WRITTEN EXERCISE:
Put every line of the rows below into a Markdown table with two columns, Line and Text, giving each line's number and the line itself. Skip blank lines and leave the pictures out.
________________________________________
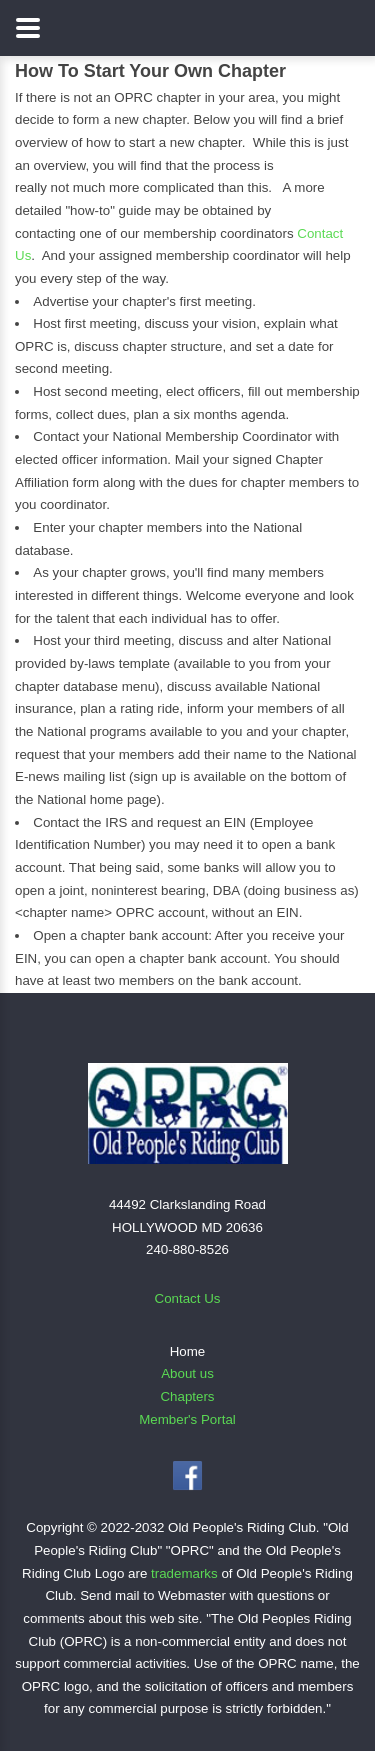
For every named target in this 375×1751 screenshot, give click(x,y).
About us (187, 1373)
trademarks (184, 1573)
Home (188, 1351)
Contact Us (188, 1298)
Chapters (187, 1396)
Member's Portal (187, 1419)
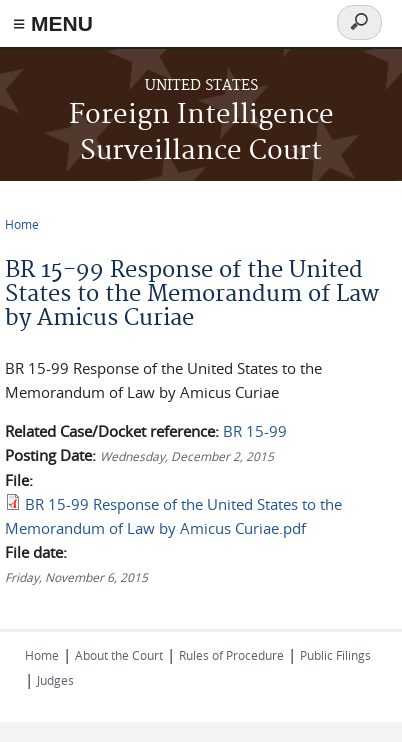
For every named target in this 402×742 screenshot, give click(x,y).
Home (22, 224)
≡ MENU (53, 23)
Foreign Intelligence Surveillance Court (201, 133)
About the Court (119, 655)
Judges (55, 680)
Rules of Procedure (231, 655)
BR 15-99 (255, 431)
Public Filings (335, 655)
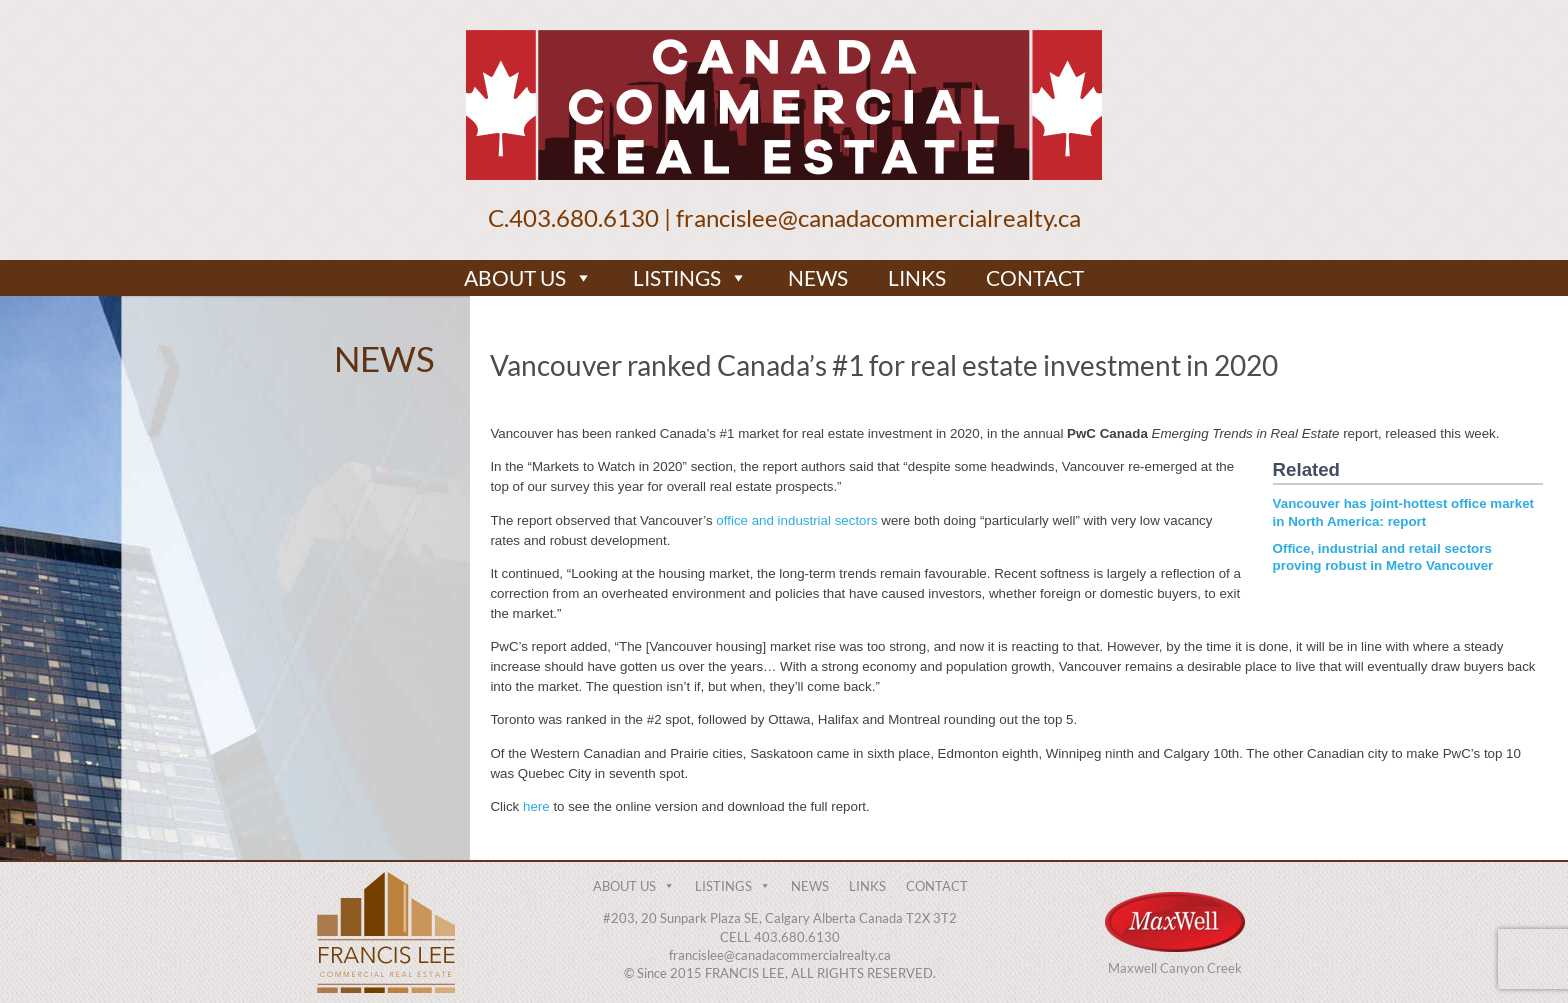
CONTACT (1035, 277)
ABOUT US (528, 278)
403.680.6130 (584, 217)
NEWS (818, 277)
________________________________________
OUTPUT BELOW:
| Line | Text |
|---|---|
| 1 | For every named target in this 375×1751 screenshot, give click(x,y). |
| 2 | About us (187, 1373) |
| 3 | trademarks (184, 1573) |
| 4 | Home (188, 1351) |
| 5 | Contact Us (188, 1298) |
| 6 | Chapters (187, 1396) |
| 7 | Member's Portal (187, 1419) |
| 8 | For every named target in this 402×742 screenshot, give click(x,y). |
| 9 | Home (22, 224) |
| 10 | ≡ MENU (53, 23) |
| 11 | Foreign Intelligence Surveillance Court (201, 133) |
| 12 | About the Court (119, 655) |
| 13 | Judges (55, 680) |
| 14 | Rules of Procedure (231, 655) |
| 15 | BR 15-99 (255, 431) |
| 16 | Public Filings (335, 655) |
| 17 | CONTACT (1035, 277) |
| 18 | ABOUT US (528, 278) |
| 19 | 403.680.6130 (584, 217) |
| 20 | NEWS (818, 277) |